ВАША ЗАДАЧА: Перечислите все города и регионы, которые названы в ответе на вопрос о разнице между австрийским и немецким в интервью ниже. Названия стран не включайте.

ТЕКСТ ДЛЯ ЧТЕНИЯ:
———
Еще был хоррор, где я впервые сыграл русского человека. Все это переозвучивали, потому что я не так хорошо говорил по-русски. Сейчас есть программа, которая убивает акцент, когда я говорю на русском.

— Моя американская подруга занимается с голливудскими актерами разных национальностей, корректирует их речь, убирает акцент или, наоборот, прибавляет перед съемками.

— У меня в Голливуде тоже был коуч, когда я должен был говорить на американском английском. Я тогда много этим занимался, читал на американском английском.

— Вы уже давно живете в России. Появились новые привычки? Что-то поменялось в менталитете?

— Моя русская жена иногда мне говорит: «Вот сейчас ты русский». Это смешно. Когда я бываю дома, в Австрии, то мне кажется, что все там очень медленно. В воскресенье никто не работает. Все закрыто. Это тоже хорошо, но в России всегда и все возможно. Особенно на съемках я привык к тому, что многие вещи можно решить очень быстро.

Есть, конечно, актеры, которые заставляют долго себя ждать, чтобы показать, какие они крутые. В основном же все люди здесь быстрые, стремительные, и это мне нравится. Вы более самостоятельные, потому что не ждете помощи откуда-то, надеетесь только на себя. Либо я сам это сделаю, либо никто этого не сделает. В нашей богатой Австрии и Европе в целом это проблема. Все сытые. Всё у нас есть. Это плюс и минус. Австрия — нейтральная страна, все в ней тихо, спокойно, безопасно. Это хорошо. В России мне нравится то, что много всего происходит, постоянное движение. Все, образно говоря, голодные и чего-то хотят.

— Ваш сын — билингва? На каком языке говорит?

— Он трилингва. Я с ним на немецком говорю, моя жена Вика — на русском. А мы с ней разговариваем только на английском. Леонарду сейчас четыре года, и он лучше меня говорит на русском, без акцента, как москвич. И на немецком со мной просто идеально разговаривает, не как австриец, а как немец. И по-английски все понимает. Я в восторге.

— Большая разница между австрийским и немецким?

— Все зависит, откуда ты. Из Вены, Тироля… Это как британский и американский английский. В Германии также чистого немецкого почти нет. Разве что в Ганновере и еще трех-четырех деревнях вокруг — классический немецкий. В Баварии, где я пять лет жил, сильный диалект, и мне это нравится.

— Как сложилась судьба ваших однокурсников, с которыми вы учились в Вене?

— Я даже не знаю, где они все сейчас. Нас было десять на курсе, как минимум четверо уже не работают как актеры. У одной моей сокурсницы была депрессия, и она не смогла играть. А такая талантливая была.
———
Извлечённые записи

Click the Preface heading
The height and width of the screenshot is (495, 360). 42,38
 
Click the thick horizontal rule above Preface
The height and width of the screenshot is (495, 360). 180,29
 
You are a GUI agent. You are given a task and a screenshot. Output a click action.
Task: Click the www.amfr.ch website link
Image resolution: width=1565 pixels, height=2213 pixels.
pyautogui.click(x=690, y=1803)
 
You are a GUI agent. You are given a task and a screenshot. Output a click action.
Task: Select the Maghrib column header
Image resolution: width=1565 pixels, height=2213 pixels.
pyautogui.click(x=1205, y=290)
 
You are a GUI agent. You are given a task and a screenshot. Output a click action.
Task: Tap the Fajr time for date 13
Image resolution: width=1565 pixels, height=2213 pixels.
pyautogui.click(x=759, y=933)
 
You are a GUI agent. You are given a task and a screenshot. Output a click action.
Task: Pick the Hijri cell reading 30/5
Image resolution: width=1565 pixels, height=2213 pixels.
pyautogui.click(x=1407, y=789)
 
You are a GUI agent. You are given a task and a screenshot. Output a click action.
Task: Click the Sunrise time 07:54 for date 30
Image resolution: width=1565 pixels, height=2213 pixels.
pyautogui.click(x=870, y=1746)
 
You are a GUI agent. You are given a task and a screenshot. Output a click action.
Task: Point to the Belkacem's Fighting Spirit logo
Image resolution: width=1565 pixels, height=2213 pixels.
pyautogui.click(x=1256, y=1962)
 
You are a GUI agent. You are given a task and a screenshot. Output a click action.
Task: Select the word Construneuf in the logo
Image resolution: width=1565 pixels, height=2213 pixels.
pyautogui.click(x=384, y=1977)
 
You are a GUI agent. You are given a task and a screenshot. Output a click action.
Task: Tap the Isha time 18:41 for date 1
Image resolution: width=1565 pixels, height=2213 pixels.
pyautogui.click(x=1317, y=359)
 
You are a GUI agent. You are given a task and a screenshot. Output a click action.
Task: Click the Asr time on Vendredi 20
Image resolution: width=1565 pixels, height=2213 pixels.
———
ПОЛЕ ОТВЕТА: Вена, Тироль, Ганновер, Бавария.